Show each line of the records below that contains the string "width". Case counts.

─── Data rows

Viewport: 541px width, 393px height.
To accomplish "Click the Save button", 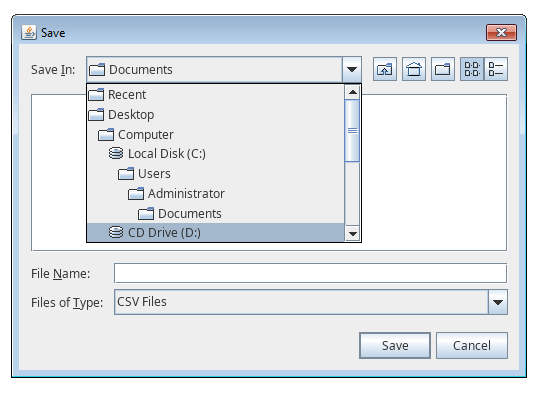I will click(395, 345).
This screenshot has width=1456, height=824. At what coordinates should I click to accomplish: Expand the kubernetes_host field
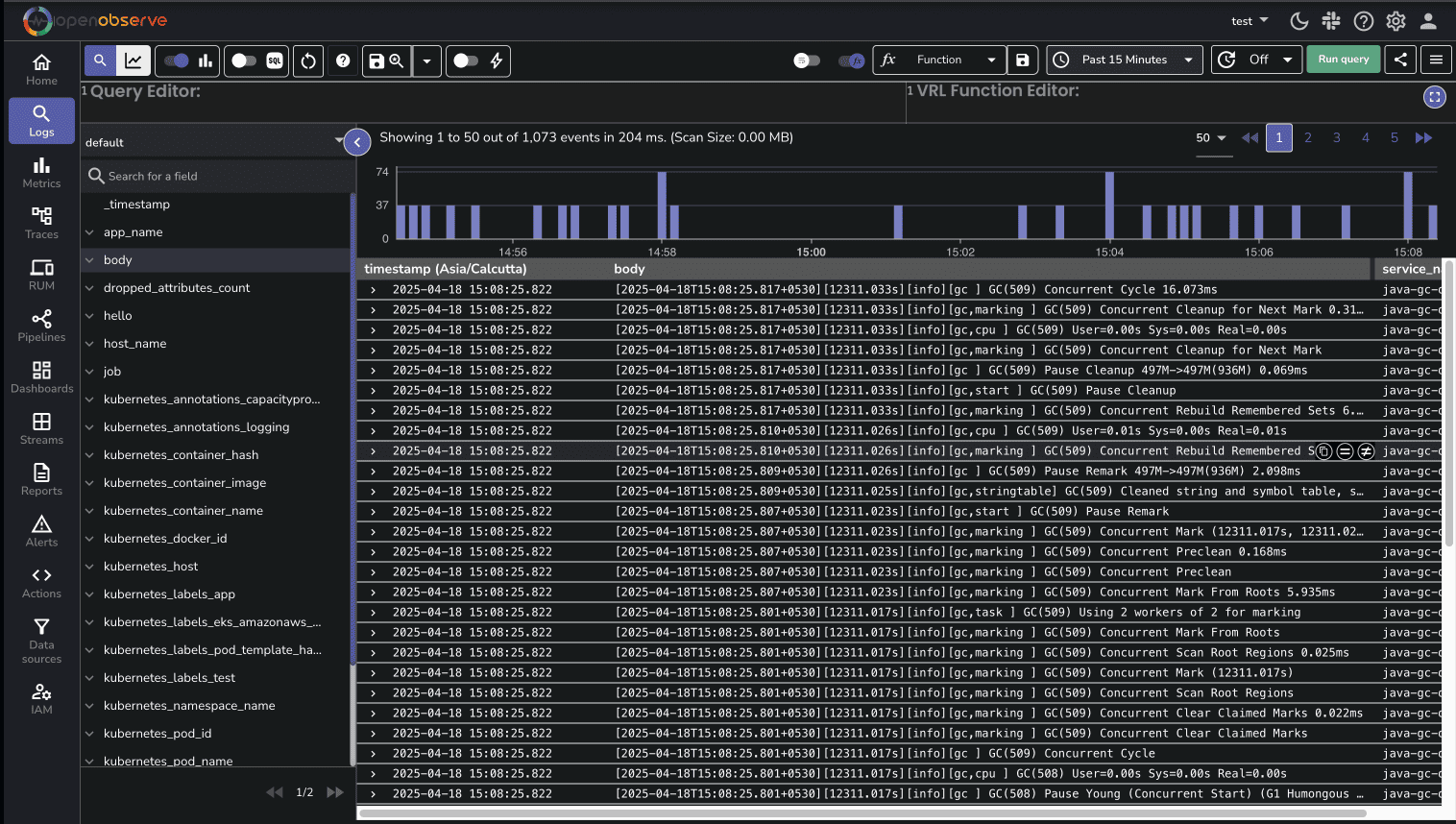pos(89,567)
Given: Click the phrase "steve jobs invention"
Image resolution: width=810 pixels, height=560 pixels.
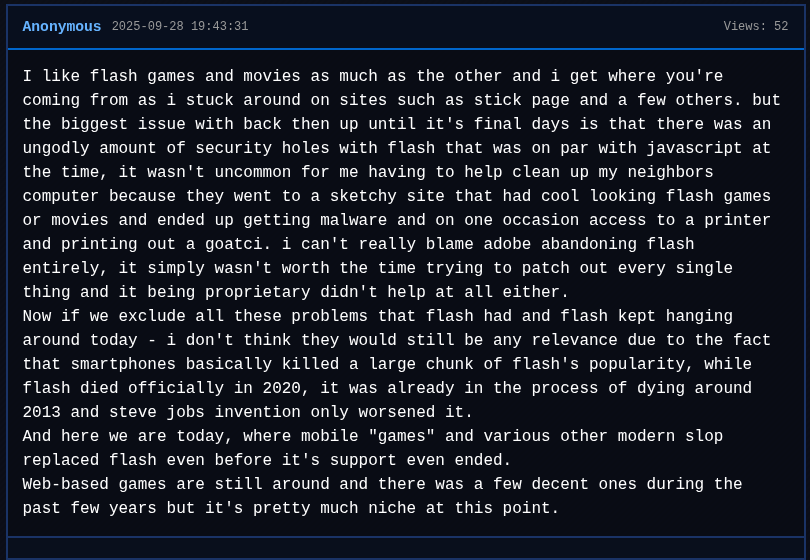Looking at the screenshot, I should point(205,413).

──────

Task result:
Viewport: 541px width, 393px height.
This screenshot has width=1456, height=824. At what coordinates should I click to accomplish: Expand the kubernetes_host field
Image resolution: width=810 pixels, height=560 pixels.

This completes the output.